A day later, the Saudi official had his mole and Abouammo returned to San Francisco with a luxury watch, prosecutors said Thursday at the opening of Abouammo’s criminal trial in federal court.
Abouammo, a dual U.S.-Lebanese citizen, stands accused of abusing his inside access at Twitter to supply Saudi Arabia with private information on its critics — including their phone numbers, email addresses and locations. He faces charges of acting as an agent of a foreign power inside the United States, wire and honest services fraud, laundering money internationally, and fabricating evidence.

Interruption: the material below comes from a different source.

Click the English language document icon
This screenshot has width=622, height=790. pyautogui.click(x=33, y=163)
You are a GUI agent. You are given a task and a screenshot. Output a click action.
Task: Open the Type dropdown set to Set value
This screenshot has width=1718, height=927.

“Power. Greed. Lies. This will be the story told by the evidence. It is one in which defendant Ahmad Abouammo, for a six-figure sum, joined a scheme to cheat his employer by selling access to insider information of accounts he was supposed to protect, at the direction of officials of a foreign government,” Assistant U.S. Attorney Colin Sampson said in his opening statement to a 12-member jury Thursday morning. “When his scheme was exposed, the defendant engaged in lies and a cover-up.”
Sampson said Abouammo met Bader Binsaker (Bader Al-Asaker) in June 2014 when the top aide to Crown Prince Mohammed bin Salman toured Twitter’s San Francisco headquarters with a group of young Saudi entrepreneurs sponsored by the Prince Salman Youth Center.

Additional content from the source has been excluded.